[Dataset entries]
########################################

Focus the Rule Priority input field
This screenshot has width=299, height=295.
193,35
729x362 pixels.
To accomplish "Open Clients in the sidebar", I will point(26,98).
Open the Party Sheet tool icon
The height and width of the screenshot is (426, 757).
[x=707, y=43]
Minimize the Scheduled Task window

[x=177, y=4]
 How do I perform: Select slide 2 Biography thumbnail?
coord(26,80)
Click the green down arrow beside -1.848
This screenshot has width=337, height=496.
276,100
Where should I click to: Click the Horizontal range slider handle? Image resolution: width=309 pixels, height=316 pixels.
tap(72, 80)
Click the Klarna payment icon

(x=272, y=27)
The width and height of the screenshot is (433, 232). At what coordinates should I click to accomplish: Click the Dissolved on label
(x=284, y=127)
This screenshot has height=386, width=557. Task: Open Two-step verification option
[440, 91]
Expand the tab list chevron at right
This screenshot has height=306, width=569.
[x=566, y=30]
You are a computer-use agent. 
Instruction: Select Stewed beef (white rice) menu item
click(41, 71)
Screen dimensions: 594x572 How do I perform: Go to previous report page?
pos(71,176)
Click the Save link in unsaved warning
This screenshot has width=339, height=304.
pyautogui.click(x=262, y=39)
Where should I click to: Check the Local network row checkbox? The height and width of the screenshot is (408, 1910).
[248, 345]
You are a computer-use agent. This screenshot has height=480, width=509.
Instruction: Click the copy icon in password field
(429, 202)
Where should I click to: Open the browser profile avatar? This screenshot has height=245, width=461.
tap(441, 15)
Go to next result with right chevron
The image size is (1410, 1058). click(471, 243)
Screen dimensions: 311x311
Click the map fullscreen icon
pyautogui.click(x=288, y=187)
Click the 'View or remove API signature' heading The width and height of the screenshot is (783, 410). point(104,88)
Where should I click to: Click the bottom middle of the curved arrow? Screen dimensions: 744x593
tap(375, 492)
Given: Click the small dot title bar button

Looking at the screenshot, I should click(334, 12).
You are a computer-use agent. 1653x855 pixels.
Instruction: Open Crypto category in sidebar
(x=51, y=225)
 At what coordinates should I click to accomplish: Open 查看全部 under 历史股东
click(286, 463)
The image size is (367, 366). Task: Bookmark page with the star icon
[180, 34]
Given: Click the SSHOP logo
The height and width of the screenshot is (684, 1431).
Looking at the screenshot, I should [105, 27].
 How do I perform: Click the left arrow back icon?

########################################

_AIM OF THE TASK:_ Nothing but the lines from the one with "This screenshot has height=386, width=557." to the last line of the data should appear in the answer, each exactly as it stands.

_FINISHED EXERCISE:_
This screenshot has height=386, width=557. Task: Open Two-step verification option
[440, 91]
Expand the tab list chevron at right
This screenshot has height=306, width=569.
[x=566, y=30]
You are a computer-use agent. 
Instruction: Select Stewed beef (white rice) menu item
click(41, 71)
Screen dimensions: 594x572 How do I perform: Go to previous report page?
pos(71,176)
Click the Save link in unsaved warning
This screenshot has width=339, height=304.
pyautogui.click(x=262, y=39)
Where should I click to: Check the Local network row checkbox? The height and width of the screenshot is (408, 1910).
[248, 345]
You are a computer-use agent. This screenshot has height=480, width=509.
Instruction: Click the copy icon in password field
(429, 202)
Where should I click to: Open the browser profile avatar? This screenshot has height=245, width=461.
tap(441, 15)
Go to next result with right chevron
The image size is (1410, 1058). click(471, 243)
Screen dimensions: 311x311
Click the map fullscreen icon
pyautogui.click(x=288, y=187)
Click the 'View or remove API signature' heading The width and height of the screenshot is (783, 410). point(104,88)
Where should I click to: Click the bottom middle of the curved arrow? Screen dimensions: 744x593
tap(375, 492)
Given: Click the small dot title bar button

Looking at the screenshot, I should click(334, 12).
You are a computer-use agent. 1653x855 pixels.
Instruction: Open Crypto category in sidebar
(x=51, y=225)
 At what coordinates should I click to accomplish: Open 查看全部 under 历史股东
click(286, 463)
The image size is (367, 366). Task: Bookmark page with the star icon
[180, 34]
Given: Click the SSHOP logo
The height and width of the screenshot is (684, 1431).
Looking at the screenshot, I should [105, 27].
 How do I perform: Click the left arrow back icon?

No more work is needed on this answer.